Viskningar Och Rop (1972)
Usta yönetmen Bergman’ın, teknik anlamda kusursuz olarak nitelendirilebilecek olan Viskningar Och Rop’u (1972), filmin görüntü yönetmeni Sven Nykvist’e de En İyi Görüntü Yönetimi dalında Oscar ödülünü getirmiştir. Özgün sinematografik dili ile döneminin sinema anlayışını derinden etkileyen film, Bergman’ın renk kullanımı noktasındaki spesifik tercihleri ile dünya sinema tarihine adını unutulmaz harflerle yazdırmayı başarmıştır. Film, amansız bir hastalığın bir araya getirdiği üç kız kardeşin birbirleriyle olan huzursuz hesaplaşmalarını ve kendi içlerindeki ruhsal bunalımları beyaz perdeye taşırken; filmde göze çarpan en baskın unsur, karakterlerin psikolojik durumları ile bütünlük oluşturan kırmızı, beyaz ve siyah renklerin yoğun kullanımı oluyor. Bergman bir röportajında film için şunları söylüyor: ‘’Viskningar Och Rop dışındaki tüm filmlerim siyah ve beyaz şeklinde düşünülebilir. Senaryoda kırmızı benim için ruhun içini temsil etmektedir. Çocukken ruhun bir ejderha, mavi bir duman, yarı kuş yarı balık geniş kanatlı bir yaratık gibi gökyüzünde hareket eden bir gölge olduğunu hayal ederdim. Fakat ejderhanın içindeki her şey kırmızıydı.” Yönetmen, seyirciyi ruhun derin katmanlı yapısını keşfetmeye davet ederken, bir yandan da yüksek kontrastlı sahne geçişleri ve göz alıcı sanat yönetimi sayesinde bu uzun yolculuğu âdeta bir görsel şölene çeviriyor.

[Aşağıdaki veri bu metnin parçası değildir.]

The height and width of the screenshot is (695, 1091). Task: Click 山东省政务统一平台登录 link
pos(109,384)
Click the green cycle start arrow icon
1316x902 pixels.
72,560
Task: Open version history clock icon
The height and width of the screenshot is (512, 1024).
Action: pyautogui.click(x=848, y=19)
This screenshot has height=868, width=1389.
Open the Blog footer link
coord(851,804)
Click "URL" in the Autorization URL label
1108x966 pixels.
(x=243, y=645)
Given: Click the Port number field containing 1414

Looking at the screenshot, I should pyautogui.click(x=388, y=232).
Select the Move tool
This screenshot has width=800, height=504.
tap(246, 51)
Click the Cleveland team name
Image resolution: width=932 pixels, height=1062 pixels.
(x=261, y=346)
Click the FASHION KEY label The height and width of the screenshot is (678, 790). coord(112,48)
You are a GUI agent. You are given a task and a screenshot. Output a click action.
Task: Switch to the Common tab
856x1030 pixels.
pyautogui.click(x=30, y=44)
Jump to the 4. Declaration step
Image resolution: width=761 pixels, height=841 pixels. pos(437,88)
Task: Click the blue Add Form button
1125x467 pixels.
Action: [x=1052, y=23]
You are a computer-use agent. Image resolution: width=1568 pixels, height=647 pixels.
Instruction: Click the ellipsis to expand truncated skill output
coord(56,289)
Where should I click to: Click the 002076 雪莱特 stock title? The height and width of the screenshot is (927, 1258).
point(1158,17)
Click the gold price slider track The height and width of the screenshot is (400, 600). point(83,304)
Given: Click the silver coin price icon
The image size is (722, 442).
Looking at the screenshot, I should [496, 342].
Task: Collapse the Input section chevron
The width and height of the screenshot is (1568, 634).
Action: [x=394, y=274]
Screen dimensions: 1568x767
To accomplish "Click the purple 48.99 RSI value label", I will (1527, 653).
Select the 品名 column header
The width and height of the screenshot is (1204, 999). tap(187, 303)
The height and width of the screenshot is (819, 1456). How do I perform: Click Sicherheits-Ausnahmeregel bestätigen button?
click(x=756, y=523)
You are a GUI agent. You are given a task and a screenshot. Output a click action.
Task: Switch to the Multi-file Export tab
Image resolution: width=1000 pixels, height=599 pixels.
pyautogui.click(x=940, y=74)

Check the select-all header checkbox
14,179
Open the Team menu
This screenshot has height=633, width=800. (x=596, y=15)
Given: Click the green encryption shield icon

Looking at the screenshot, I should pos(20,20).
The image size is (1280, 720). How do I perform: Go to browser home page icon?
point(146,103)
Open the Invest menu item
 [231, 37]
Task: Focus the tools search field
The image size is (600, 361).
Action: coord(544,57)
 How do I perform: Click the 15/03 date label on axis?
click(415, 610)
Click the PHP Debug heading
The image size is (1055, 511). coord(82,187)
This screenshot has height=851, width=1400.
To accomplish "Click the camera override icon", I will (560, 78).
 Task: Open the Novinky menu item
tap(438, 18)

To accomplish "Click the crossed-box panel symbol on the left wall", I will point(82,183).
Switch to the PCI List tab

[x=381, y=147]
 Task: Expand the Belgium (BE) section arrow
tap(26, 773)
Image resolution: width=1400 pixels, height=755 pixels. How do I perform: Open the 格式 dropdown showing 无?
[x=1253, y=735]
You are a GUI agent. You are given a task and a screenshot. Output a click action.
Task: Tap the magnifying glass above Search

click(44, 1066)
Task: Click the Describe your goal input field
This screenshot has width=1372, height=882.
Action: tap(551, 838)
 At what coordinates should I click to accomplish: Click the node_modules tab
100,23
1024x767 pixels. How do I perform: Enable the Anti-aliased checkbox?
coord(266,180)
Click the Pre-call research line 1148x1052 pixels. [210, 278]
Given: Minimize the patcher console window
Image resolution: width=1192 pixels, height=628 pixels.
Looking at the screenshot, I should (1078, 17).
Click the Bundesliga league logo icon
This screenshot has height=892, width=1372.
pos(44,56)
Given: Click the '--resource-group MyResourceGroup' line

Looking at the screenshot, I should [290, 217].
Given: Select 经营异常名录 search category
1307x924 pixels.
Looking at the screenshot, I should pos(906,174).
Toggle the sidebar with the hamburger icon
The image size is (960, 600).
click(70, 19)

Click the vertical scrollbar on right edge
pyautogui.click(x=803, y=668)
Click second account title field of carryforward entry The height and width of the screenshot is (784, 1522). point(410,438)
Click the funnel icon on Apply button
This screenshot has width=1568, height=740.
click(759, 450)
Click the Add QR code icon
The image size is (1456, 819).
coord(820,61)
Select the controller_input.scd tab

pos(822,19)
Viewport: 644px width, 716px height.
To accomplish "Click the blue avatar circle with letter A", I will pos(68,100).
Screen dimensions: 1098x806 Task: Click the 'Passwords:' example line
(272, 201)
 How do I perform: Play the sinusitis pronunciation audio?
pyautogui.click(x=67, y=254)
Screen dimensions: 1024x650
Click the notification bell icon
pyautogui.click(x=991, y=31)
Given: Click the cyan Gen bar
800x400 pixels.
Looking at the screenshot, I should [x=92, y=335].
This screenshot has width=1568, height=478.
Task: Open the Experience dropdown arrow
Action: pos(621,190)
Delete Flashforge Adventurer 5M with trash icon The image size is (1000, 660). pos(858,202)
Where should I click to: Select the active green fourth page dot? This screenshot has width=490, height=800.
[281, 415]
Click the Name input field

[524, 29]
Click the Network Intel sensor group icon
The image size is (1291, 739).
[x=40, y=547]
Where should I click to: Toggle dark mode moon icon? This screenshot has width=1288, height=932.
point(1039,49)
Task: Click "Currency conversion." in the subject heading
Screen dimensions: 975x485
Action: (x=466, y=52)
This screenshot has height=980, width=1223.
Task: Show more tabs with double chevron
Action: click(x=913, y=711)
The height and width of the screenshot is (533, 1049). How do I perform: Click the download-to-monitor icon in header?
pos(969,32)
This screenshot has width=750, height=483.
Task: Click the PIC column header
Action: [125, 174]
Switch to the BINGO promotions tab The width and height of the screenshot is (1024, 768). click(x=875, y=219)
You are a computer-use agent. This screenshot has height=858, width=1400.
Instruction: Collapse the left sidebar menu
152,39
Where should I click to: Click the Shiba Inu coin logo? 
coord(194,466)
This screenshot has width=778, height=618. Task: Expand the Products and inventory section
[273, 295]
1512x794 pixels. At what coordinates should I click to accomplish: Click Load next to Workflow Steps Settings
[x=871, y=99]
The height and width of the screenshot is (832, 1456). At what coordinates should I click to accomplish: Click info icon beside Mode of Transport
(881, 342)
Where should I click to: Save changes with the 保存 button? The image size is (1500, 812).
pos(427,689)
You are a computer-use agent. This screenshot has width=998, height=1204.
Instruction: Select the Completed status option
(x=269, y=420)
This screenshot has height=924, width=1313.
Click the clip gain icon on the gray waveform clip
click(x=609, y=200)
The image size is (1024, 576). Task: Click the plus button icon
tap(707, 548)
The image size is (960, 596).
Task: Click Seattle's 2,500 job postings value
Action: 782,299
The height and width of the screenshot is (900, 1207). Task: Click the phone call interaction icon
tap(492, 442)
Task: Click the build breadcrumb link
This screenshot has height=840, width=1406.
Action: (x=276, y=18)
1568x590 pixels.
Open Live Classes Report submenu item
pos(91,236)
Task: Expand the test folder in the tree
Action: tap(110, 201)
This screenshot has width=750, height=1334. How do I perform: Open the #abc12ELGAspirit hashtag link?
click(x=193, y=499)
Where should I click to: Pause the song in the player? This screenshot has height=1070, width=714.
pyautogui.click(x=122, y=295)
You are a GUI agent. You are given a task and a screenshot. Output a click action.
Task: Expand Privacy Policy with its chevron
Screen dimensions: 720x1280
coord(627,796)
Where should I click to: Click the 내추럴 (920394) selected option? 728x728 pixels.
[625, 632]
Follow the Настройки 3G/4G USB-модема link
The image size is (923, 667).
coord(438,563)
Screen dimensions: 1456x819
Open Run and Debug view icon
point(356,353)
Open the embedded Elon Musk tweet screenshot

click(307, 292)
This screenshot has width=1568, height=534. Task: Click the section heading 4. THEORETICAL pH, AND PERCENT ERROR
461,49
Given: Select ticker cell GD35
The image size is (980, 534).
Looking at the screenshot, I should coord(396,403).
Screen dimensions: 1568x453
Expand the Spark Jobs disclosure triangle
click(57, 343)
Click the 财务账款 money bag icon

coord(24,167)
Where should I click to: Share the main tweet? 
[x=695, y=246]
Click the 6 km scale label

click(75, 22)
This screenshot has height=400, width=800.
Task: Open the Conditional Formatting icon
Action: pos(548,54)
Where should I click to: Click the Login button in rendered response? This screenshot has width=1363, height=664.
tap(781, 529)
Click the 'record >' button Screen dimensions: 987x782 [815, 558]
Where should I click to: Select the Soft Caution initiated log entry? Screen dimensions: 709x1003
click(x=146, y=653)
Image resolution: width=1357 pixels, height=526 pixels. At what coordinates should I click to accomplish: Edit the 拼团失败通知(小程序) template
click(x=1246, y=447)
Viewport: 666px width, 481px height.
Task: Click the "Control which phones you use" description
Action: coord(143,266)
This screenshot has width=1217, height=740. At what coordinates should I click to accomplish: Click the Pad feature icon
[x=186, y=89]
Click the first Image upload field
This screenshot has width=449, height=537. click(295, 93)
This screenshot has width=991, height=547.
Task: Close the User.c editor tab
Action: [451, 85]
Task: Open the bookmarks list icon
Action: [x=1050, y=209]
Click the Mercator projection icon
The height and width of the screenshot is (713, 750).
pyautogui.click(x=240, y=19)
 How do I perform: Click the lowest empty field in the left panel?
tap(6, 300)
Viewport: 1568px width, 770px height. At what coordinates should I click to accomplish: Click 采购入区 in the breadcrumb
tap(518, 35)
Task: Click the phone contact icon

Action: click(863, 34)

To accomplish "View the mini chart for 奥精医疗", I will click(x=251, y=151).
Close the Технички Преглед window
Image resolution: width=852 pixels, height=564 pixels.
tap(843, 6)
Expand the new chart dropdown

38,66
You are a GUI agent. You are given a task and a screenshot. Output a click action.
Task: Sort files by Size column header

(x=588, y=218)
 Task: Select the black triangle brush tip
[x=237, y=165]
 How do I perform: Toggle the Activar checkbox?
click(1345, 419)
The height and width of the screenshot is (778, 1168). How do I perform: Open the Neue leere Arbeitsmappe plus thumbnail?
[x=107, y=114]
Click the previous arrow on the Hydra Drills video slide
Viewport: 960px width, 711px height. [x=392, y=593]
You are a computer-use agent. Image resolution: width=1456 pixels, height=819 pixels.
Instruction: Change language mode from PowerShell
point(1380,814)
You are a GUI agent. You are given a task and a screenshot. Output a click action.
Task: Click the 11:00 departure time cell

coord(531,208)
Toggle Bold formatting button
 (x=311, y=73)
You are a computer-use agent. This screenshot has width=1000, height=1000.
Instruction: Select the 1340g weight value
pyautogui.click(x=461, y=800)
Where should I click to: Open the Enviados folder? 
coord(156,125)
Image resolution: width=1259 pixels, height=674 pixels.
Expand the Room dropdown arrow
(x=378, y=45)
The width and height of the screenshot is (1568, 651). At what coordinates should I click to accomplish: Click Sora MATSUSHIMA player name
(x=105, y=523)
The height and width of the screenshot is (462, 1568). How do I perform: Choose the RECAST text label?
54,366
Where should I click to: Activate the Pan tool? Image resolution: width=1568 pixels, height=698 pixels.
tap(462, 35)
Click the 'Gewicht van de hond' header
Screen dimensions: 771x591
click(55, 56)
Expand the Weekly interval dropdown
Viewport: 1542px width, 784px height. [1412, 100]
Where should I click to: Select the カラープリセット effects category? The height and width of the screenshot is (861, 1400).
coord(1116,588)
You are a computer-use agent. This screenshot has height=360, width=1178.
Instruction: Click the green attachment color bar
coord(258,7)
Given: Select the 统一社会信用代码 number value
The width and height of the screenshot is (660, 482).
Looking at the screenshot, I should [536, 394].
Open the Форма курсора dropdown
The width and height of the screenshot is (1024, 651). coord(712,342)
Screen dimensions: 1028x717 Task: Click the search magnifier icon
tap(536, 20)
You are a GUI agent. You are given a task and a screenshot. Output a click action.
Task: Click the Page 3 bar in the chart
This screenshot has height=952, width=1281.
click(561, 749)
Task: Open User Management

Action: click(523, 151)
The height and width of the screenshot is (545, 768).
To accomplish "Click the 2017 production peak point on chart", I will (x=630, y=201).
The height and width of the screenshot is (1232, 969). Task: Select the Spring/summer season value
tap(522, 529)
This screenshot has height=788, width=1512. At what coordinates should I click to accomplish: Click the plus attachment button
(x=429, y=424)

Acılar içerisinde kıvranan ve her geçen saniye ölüme biraz daha yaklaşan Agnes’in (Harriet Andersson) beyazlar içerisindeki soluk bedeni, merhametin, saflığın ve acının yarattığı arınmışlığın tezahürü olarak karşımıza çıkarken; üç kız kardeşin kapalı kapılar ardında saklı sırlarını muhafaza eden, itiraf edilemeyen hayal kırıklıklarını görkemli duvarlarına hapseden evin kan kırmızısına bürünmüş çehresi ise üzerinde; şehveti, hırsı, riyayı ve yıllarca bastırılmaya mahkum edilmiş tüm taşkınlıkları, her an büyük bir gürültü ile kusmaya hazır bir sinsi bir canavarın derin izlerini taşıyor. En nihayetinde, kaçınılmaz olan ölümün kapıyı çalması ile yutkunulan sözlerin silik fısıltılara dönüştüğü evde, matemin ulu törenselliği eşliğinde siyahlara bürünen ev sâkinleri, içlerindeki kırmızıyı bir anlığına da olsa örtmeyi başarabilmiş bir örtü bulabilmenin sarsıcı yalnızlığıyla sarılıyorlar sonsuzluğun en kara tonuna. Hayat, yaşadığımız anları renkler ile somutlaştırıp deneyimleyebildiğimiz bir yolculuk olsaydı eğer, Bergman’ın Viskningar Och Rop’u gibi, bedenimizde pusuda yatmakta olan bir ejderhanın kesik soluk alıp verişlerini hissederek, sert kırmızılara çevirirdik yönümüzü hiç tereddütsüz. Çünkü: ‘’Çocukken mavi bir duman, yarı kuş yarı balık geniş kanatlı bir yaratık gibi gökyüzünde hareket eden bir gölge’’ olan ruhumuz, yoluna devam ettikçe yavaş yavaş uyanır uykusundan, kana susamış bir vampir gibi susar kırmızıya, tüm hücrelerimize daha derin nüfuz eder; zihinde uslanmaz bir yankı ile dönüp durmakta olan Çığlıklar ve Fısıltılar’a dönüşür.